Agreed. And the amount of choices, the particulars of the ways these choices are generated, the approaches and motivations behind these choices may vary.

Quote from: Sommerjon;694275Then what happens?  You stop thinking about the character and merely react to the charts the god is rolling on?

I have a story about that. See, my wife started playing RPGs with D&D 3rd edition and Arcana Evolved. She had a lot of fun playing, along with our friends, in our campaign at the time, around the early/mid-2000s.

Then some time ago, we went to a Red Box D&D meet up in Vancouver. The game was run by a user of the RPG Site, Planet Algol. We started generating 1st level characters on the spot (it was the Moldvay B/X rules, actually), and Planet Algol asked us to roll 3d6 in order.

I gasped inside because, though I was very excited at the idea, I knew my wife had not generated a character like this, ever.

I looked over her and I could see she was surprised. She shrugged and said "okay, let's do this." Stats came up the way they did, and Strength came up fairly decent among the rolls. Up to that point, she had been creating character and assigning scores after generation, and she generally went for middle of the road characters, jack of all trades, bards, thieves, these types of characters.

And she went "what uses strength?" And we were like "fighters, you could play a fighter." She pondered the choice, which she would NEVER have made before rolling the stats, had a grin and said "okay, I'm going to be this fighter who's really bloodthirsty and crazy."

We played the game (I was playing a thief), and good Lord Almighty, my wife had a great time! Her character was hilarious, it was great. Anyway, she was VERY pleased with the experience. As we drove back home, she looked at me and asked me (sic, in those exact terms), "Why don't we roll dice 3d6 in order like this in modern D&D?" I kind of sighed and she continued: "This is awesome! I would never have played a fighter if the dice had not come up that way! It's like you are playing dice with the universe, like your character is born out of the game, and then you grow it into a character to play! It's awesome!"

I think that answers your question. What we do (I completely relate to the way my wife expressed it at the time) is basically that: play dice with the universe, see what comes up out of the dice rolls, think about who that person might be, how she might have shaped up in her initial years, the equipment or whatnot she'd have acquired before the game begins, and then just play. And it's awesome to us, because it keeps things fresh, we're not boxed in our own habits and reflexes, it makes us go for the unexpected, makes us play characters we would not have necessarily come up with that way with a point-buy or semi-random generation system.
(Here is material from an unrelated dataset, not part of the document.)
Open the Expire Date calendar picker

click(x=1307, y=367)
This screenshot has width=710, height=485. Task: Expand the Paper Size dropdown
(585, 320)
When I launched my Hobby Shop Dungeon game, I gave the choice to my wife to generate a First Edition AD&D character using 4d6-drop-lowest-assign-to-taste, 4d6-drop-lowest-in-order OR 3d6-in-order. Her choice. No strings attached, no reward or punishment whatever she chose. She chose 3d6-in-order. I pointed out this was the toughest choice that would come up with the lowest outcomes. She confirmed that's what she wanted to do, BECAUSE of that "playing dice with the universe" aspect of the character generation process. She's very happy with her character (Vanya, a magic user).

Quote from: Sommerjon;694275You do realize that 'build' comes from skill-based games?  Where people had a goal in mind for their character. It's people like you who have usurped the original meaning of build(in rpg context) and turned it into a bad word.

Actually, as far as I can tell, the term "build" originates with card games, where you add cards to each other in order to form a set or sequence. So intrinsically, the term "build" is about building a pattern which, applied to computer games and role playing games, means to assemble disparate sets of rules to form a coherent whole. In the context of the rules system, it means optimizing the outcomes of tasks' resolutions related to a core concept of what it is one wants to achieve in the game (via the character in a role playing game).

Imp

You're spending an awful lot of effort responding to a creature whose capacity for basic written communication stops somewhere around "I can string words together if I have seen them in sequence enough times."